Valedictorian Lorin Crawford (left) of Chino Hills, California, mathematics major with a 4.0 GPA, and Salutatorian Tam Quach, of Morrow GA, criminal justice major with a 3.92 GPA, led the graduates into the stadium. The men were freshman roommates and are best friends. Photos from Clark Atlanta University's 24th Annual Commencement Convocation Monday, May 20, 2013 at Panther Stadium. KENT D. JOHNSON / KDJOHNSON@AJC.COM
Two friends from opposite sides of the world have been named salutatorian and valedictorian of Clark Atlanta University.
Monday, valedictorian Lorin Crawford and salutatorian Tam Quach received their degrees along with 700 of their peers. Both Crawford and Quach, who call themselves “honors brothers,” will be going on to graduate school programs. They attribute their success to peer networking, small class sizes and a little bit of ingenuity.
“The national trends are that women are achieving at higher rates than men,” said Carlton Brown, the president of Clark Atlanta, a private school located just to the west of downtown Atlanta. “In recent years, we’ve been focusing on our men. These two gentlemen have risen up and run to the top of their class.”
Crawford is the son of an orthodontist and grew up in Orange County, California where he played on his high school basketball team and managed to maintain a 3.9 GPA.
He said he decided to go to Clark after going on a tour of several colleges through the south. He was attracted to Clark’s tight-knit community, small class sizes and its distance from his home.
“I wanted to reinvent myself,” he said. At Clark, he focused solely on his academics and left his basketball hopes in California.
It didn’t hurt that Clark gave him a full scholarship.
After enrolling at Clark, Crawford, now 22, got involved in the school’s honors program.
The program, he said, is set up like a family. Students refer to each other as brothers and sisters and they regularly hold outings and retreats to get to know each other.
“The honors program gave us a family to step into,” Crawford said. “If we had problems we could turn to one another. It helped us find out who we are and what we want to be. If we were lost, we had people we could trust that could steer us in the right direction.”

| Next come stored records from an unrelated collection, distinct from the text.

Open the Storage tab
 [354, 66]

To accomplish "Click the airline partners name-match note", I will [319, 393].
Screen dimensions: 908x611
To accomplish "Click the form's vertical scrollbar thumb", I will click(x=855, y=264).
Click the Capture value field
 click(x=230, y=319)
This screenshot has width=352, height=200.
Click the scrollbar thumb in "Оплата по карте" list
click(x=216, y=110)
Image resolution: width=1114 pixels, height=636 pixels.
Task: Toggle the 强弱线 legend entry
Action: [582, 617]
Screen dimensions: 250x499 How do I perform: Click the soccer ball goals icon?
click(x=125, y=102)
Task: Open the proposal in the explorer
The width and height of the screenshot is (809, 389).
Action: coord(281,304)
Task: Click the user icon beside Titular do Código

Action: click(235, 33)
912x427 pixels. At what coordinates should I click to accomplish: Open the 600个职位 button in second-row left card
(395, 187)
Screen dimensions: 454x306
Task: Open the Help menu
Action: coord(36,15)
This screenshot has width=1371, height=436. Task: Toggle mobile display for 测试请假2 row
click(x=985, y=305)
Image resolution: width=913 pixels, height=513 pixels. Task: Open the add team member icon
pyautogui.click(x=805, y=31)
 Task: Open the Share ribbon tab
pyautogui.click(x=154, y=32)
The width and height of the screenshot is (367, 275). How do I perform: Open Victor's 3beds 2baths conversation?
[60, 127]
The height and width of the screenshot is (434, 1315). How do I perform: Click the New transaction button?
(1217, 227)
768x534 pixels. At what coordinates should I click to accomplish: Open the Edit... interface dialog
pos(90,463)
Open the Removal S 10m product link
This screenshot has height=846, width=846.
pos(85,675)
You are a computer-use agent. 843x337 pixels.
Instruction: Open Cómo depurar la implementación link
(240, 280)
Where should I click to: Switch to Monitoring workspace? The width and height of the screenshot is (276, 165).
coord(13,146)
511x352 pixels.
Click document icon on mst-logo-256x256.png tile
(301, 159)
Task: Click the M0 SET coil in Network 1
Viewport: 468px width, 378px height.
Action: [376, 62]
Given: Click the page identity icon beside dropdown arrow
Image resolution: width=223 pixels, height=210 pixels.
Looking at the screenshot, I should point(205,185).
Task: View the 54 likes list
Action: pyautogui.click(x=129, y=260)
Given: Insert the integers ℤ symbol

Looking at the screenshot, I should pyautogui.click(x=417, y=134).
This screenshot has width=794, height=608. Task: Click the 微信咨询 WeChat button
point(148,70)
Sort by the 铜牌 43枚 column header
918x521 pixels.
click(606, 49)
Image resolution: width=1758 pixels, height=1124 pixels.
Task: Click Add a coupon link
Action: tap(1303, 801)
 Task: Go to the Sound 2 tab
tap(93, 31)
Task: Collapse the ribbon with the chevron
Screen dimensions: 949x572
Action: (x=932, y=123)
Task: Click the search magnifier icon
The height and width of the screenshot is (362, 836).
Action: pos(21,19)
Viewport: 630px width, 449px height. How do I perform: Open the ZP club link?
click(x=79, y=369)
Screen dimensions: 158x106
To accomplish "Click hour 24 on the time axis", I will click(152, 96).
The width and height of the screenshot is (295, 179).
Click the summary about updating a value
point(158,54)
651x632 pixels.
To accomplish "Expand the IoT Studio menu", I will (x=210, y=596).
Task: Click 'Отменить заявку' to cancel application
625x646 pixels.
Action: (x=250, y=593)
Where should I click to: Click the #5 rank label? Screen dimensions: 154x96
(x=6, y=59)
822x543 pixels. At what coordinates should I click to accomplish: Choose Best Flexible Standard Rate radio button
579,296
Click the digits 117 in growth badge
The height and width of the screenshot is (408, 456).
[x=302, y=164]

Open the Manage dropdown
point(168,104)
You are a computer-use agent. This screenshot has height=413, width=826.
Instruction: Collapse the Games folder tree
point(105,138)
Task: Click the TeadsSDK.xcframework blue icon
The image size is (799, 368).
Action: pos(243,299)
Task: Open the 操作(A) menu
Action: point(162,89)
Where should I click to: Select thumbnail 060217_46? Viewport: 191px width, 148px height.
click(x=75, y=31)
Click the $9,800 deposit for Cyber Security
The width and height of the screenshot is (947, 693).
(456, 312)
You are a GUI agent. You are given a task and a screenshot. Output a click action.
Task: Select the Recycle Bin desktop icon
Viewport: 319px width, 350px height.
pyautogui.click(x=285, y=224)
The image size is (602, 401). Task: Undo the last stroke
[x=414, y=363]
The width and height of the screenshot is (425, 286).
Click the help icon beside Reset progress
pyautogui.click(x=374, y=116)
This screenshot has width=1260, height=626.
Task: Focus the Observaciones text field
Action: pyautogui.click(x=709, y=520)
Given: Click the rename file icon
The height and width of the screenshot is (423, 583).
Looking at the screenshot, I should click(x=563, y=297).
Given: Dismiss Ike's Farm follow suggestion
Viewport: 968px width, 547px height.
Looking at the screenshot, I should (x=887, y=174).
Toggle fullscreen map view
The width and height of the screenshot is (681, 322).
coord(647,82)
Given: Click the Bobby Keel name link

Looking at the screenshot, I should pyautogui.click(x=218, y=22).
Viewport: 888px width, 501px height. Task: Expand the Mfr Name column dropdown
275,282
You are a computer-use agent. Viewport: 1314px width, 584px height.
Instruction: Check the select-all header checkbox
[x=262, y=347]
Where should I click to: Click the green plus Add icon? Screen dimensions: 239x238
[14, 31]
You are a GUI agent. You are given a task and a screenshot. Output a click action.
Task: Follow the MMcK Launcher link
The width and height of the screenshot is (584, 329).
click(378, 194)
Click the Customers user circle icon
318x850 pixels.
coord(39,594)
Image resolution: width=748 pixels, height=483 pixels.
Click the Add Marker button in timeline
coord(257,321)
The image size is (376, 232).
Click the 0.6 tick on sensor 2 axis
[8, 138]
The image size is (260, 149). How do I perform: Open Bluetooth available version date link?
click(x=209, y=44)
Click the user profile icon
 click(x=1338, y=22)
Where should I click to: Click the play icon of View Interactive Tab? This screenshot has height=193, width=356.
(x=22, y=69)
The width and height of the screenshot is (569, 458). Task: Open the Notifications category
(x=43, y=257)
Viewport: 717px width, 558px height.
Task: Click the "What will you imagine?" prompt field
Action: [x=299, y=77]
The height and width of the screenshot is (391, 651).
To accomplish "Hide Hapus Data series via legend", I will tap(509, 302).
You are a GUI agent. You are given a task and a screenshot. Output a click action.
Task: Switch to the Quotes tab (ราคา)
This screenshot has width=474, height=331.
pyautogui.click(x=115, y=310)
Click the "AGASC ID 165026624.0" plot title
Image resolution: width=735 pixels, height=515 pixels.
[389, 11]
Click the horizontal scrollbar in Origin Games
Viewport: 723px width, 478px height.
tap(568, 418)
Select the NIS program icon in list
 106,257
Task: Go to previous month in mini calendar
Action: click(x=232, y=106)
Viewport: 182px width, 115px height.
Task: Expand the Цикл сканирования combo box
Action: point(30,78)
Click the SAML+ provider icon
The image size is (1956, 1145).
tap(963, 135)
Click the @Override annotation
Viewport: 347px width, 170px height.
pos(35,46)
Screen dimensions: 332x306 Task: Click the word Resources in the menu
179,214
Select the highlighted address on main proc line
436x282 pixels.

It’s at one of these retreats where Crawford and Quach met.
“It’s that thirst for knowledge that really is the foundation of our friendship,” Crawford said. “I knew how hard he worked.”
Quach, 21, emigrated to Morrow from Vietnam with his parents at the age of 10. A teacher at Forest Park High School encouraged him to apply to Clark Atlanta.
“I feel comfortable at Clark Atlanta,” Quach, said. “If I had the chance, if I could go back in time, I’d do it all over again.”
He attributes his success to the help he got from his friends and professors, and his mother, employed at a local warehouse, who gave him constant encouragement.
“At one point, I was so stressed out, it was making my head hurt,” Quach said. “My mom encouraged me and told me, ‘You can do it. You don’t want to be like me, working from 3 p.m. until 2 in the morning. If you think your job is hard, my job is harder. To go to college is a privilege.’ After she told me that, I couldn’t quit.”
He said he was accepted like family at the historically black college.
Crawford, who majored in math, will attend Duke University, where he will pursue a Ph.D. in statistical science on a full scholarship. He hopes to one day predict the behavior of the stock market.
Quach will attend Georgia State University this fall to pursue his master’s degree in criminal justice. He said he’s unsure of what he wants to do with his career but has always been fascinated by solving problems.
Quach and Crawford said they will be lifelong friends.
“We’re like brothers,” Crawford said. “We fight like brothers. We give each other high fives like brothers.”